Juneau-Douglas High School guidance counselor Frank Coenraad said one reason may be differing levels of school connectedness.
"I don't want to just say 'Boys will be boys,'" he said. "I feel that the more connected the student is at the high school, less in terms of behavioral issues will arise."
Coenraad pointed out that when students are involved in activities, they have more adults involved in their lives and have to maintain certain grades in order to participate and travel.
"It gives them the impetus to work harder and behave," he said.
Last year at JDHS, there were 408 girls and 392 boys involved in some type of activity, according to information from the JDHS activities office. The office did not have the information divided by type of activity.

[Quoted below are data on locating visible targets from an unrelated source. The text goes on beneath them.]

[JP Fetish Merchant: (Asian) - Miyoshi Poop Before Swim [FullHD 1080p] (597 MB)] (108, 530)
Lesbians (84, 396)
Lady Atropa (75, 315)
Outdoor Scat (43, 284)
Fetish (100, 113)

Over his years in working at JDHS, Coenraad said he has noticed an anecdotal difference between boys' and girls' involvement in non-athletic activities, though he perceives athletic involvement as about equal between the two sexes.
"I don't know how all that fits into discipline, but it could," he said. "Right now, certainly the girls seem to be outshining the boys in some of the positive attributes, like stronger academics, involvement in activities other than sports and more leadership."
In the district's recent 2008-2009 student achievement report, girls outperformed boys in reading, writing and math. Boys outperformed girls in science.
While nationwide reports in recent years point to a changing gender achievement gap between boys and girls, the independent think tank Education Sector says the hype is overrated in its report, "The Evidence Suggests Otherwise: The Truth about Boys and Girls."
"The real story is not bad news about boys doing worse; it's good news about girls doing better," it says.
Rhonda Hickok, who spends half her time as activities coordinator at Thunder Mountain High School and half her time district-wide, said while she too sees a higher percentage of girls involved than boys, she thinks other factors come into play.
"Yes, I think sports and activities work to keep kids focused and making good decisions, but I would say there's probably a bigger picture behind this," she said, pointing out that girls and boys mature at different ages. "I like to think we do a fair job in ensuring the message we send out to youth is the same - I like to think it's not just boys getting caught more."
National research into behavioral differences between the sexes suggest that girls and boys engage in equal amounts of indirect aggressive behavior, whereas boys engage in more direct aggressive behavior than girls.
"When we look at adolescent development, boys are greater risk takers at times than girls," Hickok said.
The male-female discipline rate in the school district, however, is fairly consistent across age groups:
In elementary schools, males received 76 percent of all discipline.
In middle schools, 70 percent.
In high schools, 82 percent.
At the elementary school level, girls and boys tend to act out in different ways, Harborview Elementary School guidance counselor Amy Buchman said.
Buchman said girls tend to act out primarily verbally, or through communication, whereas boys tend to act out more through body language. She also pointed to differing societal behavioral pressures for girls and boys, like the idea that girls should be more nurturing and boys should hold back on emotions.
"We're still trying to get a grasp on it here," she said. "It would be really interesting to see what would happen if we could get some research on it - if we could get data on what ... kids are doing in their spare time that might have an influence."
Newton presented his compilation of extensive discipline data to the School Board on Tuesday.